'''

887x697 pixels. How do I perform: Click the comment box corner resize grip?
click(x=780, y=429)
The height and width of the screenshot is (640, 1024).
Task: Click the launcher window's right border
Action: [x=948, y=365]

'''

Problem description: In full and without alteration, retype the entries above.

Task response:
887x697 pixels. How do I perform: Click the comment box corner resize grip?
click(x=780, y=429)
The height and width of the screenshot is (640, 1024).
Task: Click the launcher window's right border
Action: [x=948, y=365]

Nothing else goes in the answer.